### [Brief]
Nothing may be dropped or added when the entries below are copied.

[Pixel coordinate grounding data]
========================================================================
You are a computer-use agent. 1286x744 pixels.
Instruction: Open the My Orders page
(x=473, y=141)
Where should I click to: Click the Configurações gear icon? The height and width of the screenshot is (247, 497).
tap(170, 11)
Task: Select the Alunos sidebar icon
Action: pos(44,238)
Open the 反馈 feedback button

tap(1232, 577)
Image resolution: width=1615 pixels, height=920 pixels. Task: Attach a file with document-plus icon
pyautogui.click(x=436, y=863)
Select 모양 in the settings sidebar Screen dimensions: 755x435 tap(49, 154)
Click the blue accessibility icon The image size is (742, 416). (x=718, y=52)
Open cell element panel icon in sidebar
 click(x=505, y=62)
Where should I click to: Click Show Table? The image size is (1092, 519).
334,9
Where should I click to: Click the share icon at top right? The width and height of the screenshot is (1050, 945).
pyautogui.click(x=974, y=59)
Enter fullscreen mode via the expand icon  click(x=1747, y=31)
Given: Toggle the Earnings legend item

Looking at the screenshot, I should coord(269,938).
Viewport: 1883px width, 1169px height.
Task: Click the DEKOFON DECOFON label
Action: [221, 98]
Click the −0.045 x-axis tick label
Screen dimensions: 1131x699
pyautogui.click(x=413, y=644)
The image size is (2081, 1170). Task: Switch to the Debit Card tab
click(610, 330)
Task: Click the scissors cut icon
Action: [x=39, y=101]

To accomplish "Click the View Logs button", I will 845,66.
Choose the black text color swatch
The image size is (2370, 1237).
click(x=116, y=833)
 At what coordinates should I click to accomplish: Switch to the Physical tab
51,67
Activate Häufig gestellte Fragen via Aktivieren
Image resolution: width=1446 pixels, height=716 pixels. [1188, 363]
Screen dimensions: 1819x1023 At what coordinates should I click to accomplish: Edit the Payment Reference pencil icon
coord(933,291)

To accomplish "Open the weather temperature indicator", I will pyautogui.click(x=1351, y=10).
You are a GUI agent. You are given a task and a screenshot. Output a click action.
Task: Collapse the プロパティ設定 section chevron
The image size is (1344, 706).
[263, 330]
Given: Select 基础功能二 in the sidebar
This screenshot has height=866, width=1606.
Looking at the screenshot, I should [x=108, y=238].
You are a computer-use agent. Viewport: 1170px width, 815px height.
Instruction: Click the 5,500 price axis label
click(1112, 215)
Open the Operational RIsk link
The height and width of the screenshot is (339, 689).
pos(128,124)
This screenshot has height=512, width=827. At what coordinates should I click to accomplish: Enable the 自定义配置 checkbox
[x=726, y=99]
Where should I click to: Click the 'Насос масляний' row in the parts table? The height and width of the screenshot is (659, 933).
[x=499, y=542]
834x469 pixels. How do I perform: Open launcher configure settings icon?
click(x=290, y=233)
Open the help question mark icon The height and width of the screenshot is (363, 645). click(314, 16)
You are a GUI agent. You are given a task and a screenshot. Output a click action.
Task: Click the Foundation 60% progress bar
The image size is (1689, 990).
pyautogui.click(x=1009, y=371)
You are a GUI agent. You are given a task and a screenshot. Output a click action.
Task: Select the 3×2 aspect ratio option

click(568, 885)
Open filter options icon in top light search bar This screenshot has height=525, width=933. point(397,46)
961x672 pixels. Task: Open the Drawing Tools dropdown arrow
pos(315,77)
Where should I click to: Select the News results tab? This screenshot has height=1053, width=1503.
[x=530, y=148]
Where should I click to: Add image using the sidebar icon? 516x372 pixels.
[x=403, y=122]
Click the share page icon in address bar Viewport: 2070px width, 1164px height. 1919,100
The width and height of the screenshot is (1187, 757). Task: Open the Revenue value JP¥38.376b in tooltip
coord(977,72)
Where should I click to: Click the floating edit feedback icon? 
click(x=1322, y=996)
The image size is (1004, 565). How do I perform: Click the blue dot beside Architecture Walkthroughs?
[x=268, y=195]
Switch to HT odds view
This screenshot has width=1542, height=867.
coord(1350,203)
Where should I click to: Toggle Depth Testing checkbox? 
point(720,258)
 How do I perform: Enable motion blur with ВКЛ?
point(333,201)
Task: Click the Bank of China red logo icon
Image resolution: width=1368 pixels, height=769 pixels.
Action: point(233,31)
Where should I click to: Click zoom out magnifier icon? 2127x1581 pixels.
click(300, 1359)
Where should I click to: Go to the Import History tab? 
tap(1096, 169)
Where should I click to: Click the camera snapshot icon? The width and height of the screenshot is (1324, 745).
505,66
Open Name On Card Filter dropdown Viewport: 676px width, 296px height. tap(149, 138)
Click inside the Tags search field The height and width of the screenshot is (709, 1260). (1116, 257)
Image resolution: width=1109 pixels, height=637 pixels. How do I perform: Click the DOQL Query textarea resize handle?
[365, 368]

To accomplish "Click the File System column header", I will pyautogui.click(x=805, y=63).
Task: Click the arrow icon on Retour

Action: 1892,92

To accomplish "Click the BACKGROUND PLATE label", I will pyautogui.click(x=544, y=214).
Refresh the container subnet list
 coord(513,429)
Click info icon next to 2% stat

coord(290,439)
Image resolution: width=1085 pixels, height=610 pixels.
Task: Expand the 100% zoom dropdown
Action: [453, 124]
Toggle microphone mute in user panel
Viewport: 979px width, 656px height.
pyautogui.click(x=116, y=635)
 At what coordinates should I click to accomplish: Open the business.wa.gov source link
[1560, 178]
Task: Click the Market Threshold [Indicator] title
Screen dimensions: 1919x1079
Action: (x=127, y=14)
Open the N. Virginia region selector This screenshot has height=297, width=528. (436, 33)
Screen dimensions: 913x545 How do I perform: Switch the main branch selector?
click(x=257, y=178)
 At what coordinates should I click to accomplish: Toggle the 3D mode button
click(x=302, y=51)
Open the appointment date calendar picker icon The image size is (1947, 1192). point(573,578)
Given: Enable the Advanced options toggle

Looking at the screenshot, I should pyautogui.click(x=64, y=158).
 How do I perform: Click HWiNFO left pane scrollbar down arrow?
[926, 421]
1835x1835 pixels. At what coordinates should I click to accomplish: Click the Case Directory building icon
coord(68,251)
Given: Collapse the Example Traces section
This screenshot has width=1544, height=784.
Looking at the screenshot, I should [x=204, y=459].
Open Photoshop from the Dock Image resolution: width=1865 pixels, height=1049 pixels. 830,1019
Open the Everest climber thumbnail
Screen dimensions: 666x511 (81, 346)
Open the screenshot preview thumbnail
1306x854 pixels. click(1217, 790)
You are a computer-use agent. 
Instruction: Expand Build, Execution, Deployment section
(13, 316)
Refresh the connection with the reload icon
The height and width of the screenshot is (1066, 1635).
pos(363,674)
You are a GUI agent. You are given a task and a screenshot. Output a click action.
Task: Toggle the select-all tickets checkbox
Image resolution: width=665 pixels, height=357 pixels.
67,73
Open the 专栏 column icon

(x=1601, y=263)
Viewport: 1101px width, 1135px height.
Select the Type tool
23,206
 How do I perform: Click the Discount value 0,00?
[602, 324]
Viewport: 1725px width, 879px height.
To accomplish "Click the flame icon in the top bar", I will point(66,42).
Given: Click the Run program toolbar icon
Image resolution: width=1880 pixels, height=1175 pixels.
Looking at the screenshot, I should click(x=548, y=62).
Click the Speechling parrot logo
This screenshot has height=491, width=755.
========================================================================
### [Exercise output]
You are a computer-use agent. 1286x744 pixels.
Instruction: Open the My Orders page
(x=473, y=141)
Where should I click to: Click the Configurações gear icon? The height and width of the screenshot is (247, 497).
tap(170, 11)
Task: Select the Alunos sidebar icon
Action: pos(44,238)
Open the 反馈 feedback button

tap(1232, 577)
Image resolution: width=1615 pixels, height=920 pixels. Task: Attach a file with document-plus icon
pyautogui.click(x=436, y=863)
Select 모양 in the settings sidebar Screen dimensions: 755x435 tap(49, 154)
Click the blue accessibility icon The image size is (742, 416). (x=718, y=52)
Open cell element panel icon in sidebar
 click(x=505, y=62)
Where should I click to: Click Show Table? The image size is (1092, 519).
334,9
Where should I click to: Click the share icon at top right? The width and height of the screenshot is (1050, 945).
pyautogui.click(x=974, y=59)
Enter fullscreen mode via the expand icon  click(x=1747, y=31)
Given: Toggle the Earnings legend item

Looking at the screenshot, I should coord(269,938).
Viewport: 1883px width, 1169px height.
Task: Click the DEKOFON DECOFON label
Action: [221, 98]
Click the −0.045 x-axis tick label
Screen dimensions: 1131x699
pyautogui.click(x=413, y=644)
The image size is (2081, 1170). Task: Switch to the Debit Card tab
click(610, 330)
Task: Click the scissors cut icon
Action: [x=39, y=101]

To accomplish "Click the View Logs button", I will 845,66.
Choose the black text color swatch
The image size is (2370, 1237).
click(x=116, y=833)
 At what coordinates should I click to accomplish: Switch to the Physical tab
51,67
Activate Häufig gestellte Fragen via Aktivieren
Image resolution: width=1446 pixels, height=716 pixels. [1188, 363]
Screen dimensions: 1819x1023 At what coordinates should I click to accomplish: Edit the Payment Reference pencil icon
coord(933,291)

To accomplish "Open the weather temperature indicator", I will pyautogui.click(x=1351, y=10).
You are a GUI agent. You are given a task and a screenshot. Output a click action.
Task: Collapse the プロパティ設定 section chevron
The image size is (1344, 706).
[263, 330]
Given: Select 基础功能二 in the sidebar
This screenshot has height=866, width=1606.
Looking at the screenshot, I should [x=108, y=238].
You are a computer-use agent. Viewport: 1170px width, 815px height.
Instruction: Click the 5,500 price axis label
click(1112, 215)
Open the Operational RIsk link
The height and width of the screenshot is (339, 689).
pos(128,124)
This screenshot has height=512, width=827. At what coordinates should I click to accomplish: Enable the 自定义配置 checkbox
[x=726, y=99]
Where should I click to: Click the 'Насос масляний' row in the parts table? The height and width of the screenshot is (659, 933).
[x=499, y=542]
834x469 pixels. How do I perform: Open launcher configure settings icon?
click(x=290, y=233)
Open the help question mark icon The height and width of the screenshot is (363, 645). click(314, 16)
You are a GUI agent. You are given a task and a screenshot. Output a click action.
Task: Click the Foundation 60% progress bar
The image size is (1689, 990).
pyautogui.click(x=1009, y=371)
You are a GUI agent. You are given a task and a screenshot. Output a click action.
Task: Select the 3×2 aspect ratio option

click(568, 885)
Open filter options icon in top light search bar This screenshot has height=525, width=933. point(397,46)
961x672 pixels. Task: Open the Drawing Tools dropdown arrow
pos(315,77)
Where should I click to: Select the News results tab? This screenshot has height=1053, width=1503.
[x=530, y=148]
Where should I click to: Add image using the sidebar icon? 516x372 pixels.
[x=403, y=122]
Click the share page icon in address bar Viewport: 2070px width, 1164px height. 1919,100
The width and height of the screenshot is (1187, 757). Task: Open the Revenue value JP¥38.376b in tooltip
coord(977,72)
Where should I click to: Click the floating edit feedback icon? 
click(x=1322, y=996)
The image size is (1004, 565). How do I perform: Click the blue dot beside Architecture Walkthroughs?
[x=268, y=195]
Switch to HT odds view
This screenshot has width=1542, height=867.
coord(1350,203)
Where should I click to: Toggle Depth Testing checkbox? 
point(720,258)
 How do I perform: Enable motion blur with ВКЛ?
point(333,201)
Task: Click the Bank of China red logo icon
Image resolution: width=1368 pixels, height=769 pixels.
Action: point(233,31)
Where should I click to: Click zoom out magnifier icon? 2127x1581 pixels.
click(300, 1359)
Where should I click to: Go to the Import History tab? 
tap(1096, 169)
Where should I click to: Click the camera snapshot icon? The width and height of the screenshot is (1324, 745).
505,66
Open Name On Card Filter dropdown Viewport: 676px width, 296px height. tap(149, 138)
Click inside the Tags search field The height and width of the screenshot is (709, 1260). (1116, 257)
Image resolution: width=1109 pixels, height=637 pixels. How do I perform: Click the DOQL Query textarea resize handle?
[365, 368]

To accomplish "Click the File System column header", I will pyautogui.click(x=805, y=63).
Task: Click the arrow icon on Retour

Action: 1892,92

To accomplish "Click the BACKGROUND PLATE label", I will pyautogui.click(x=544, y=214).
Refresh the container subnet list
 coord(513,429)
Click info icon next to 2% stat

coord(290,439)
Image resolution: width=1085 pixels, height=610 pixels.
Task: Expand the 100% zoom dropdown
Action: [453, 124]
Toggle microphone mute in user panel
Viewport: 979px width, 656px height.
pyautogui.click(x=116, y=635)
 At what coordinates should I click to accomplish: Open the business.wa.gov source link
[1560, 178]
Task: Click the Market Threshold [Indicator] title
Screen dimensions: 1919x1079
Action: (x=127, y=14)
Open the N. Virginia region selector This screenshot has height=297, width=528. (436, 33)
Screen dimensions: 913x545 How do I perform: Switch the main branch selector?
click(x=257, y=178)
 At what coordinates should I click to accomplish: Toggle the 3D mode button
click(x=302, y=51)
Open the appointment date calendar picker icon The image size is (1947, 1192). point(573,578)
Given: Enable the Advanced options toggle

Looking at the screenshot, I should pyautogui.click(x=64, y=158).
 How do I perform: Click HWiNFO left pane scrollbar down arrow?
[926, 421]
1835x1835 pixels. At what coordinates should I click to accomplish: Click the Case Directory building icon
coord(68,251)
Given: Collapse the Example Traces section
This screenshot has width=1544, height=784.
Looking at the screenshot, I should [x=204, y=459].
Open Photoshop from the Dock Image resolution: width=1865 pixels, height=1049 pixels. 830,1019
Open the Everest climber thumbnail
Screen dimensions: 666x511 (81, 346)
Open the screenshot preview thumbnail
1306x854 pixels. click(1217, 790)
You are a computer-use agent. 
Instruction: Expand Build, Execution, Deployment section
(13, 316)
Refresh the connection with the reload icon
The height and width of the screenshot is (1066, 1635).
pos(363,674)
You are a GUI agent. You are given a task and a screenshot. Output a click action.
Task: Toggle the select-all tickets checkbox
Image resolution: width=665 pixels, height=357 pixels.
67,73
Open the 专栏 column icon

(x=1601, y=263)
Viewport: 1101px width, 1135px height.
Select the Type tool
23,206
 How do I perform: Click the Discount value 0,00?
[602, 324]
Viewport: 1725px width, 879px height.
To accomplish "Click the flame icon in the top bar", I will point(66,42).
Given: Click the Run program toolbar icon
Image resolution: width=1880 pixels, height=1175 pixels.
Looking at the screenshot, I should click(x=548, y=62).
Click the Speechling parrot logo
This screenshot has height=491, width=755.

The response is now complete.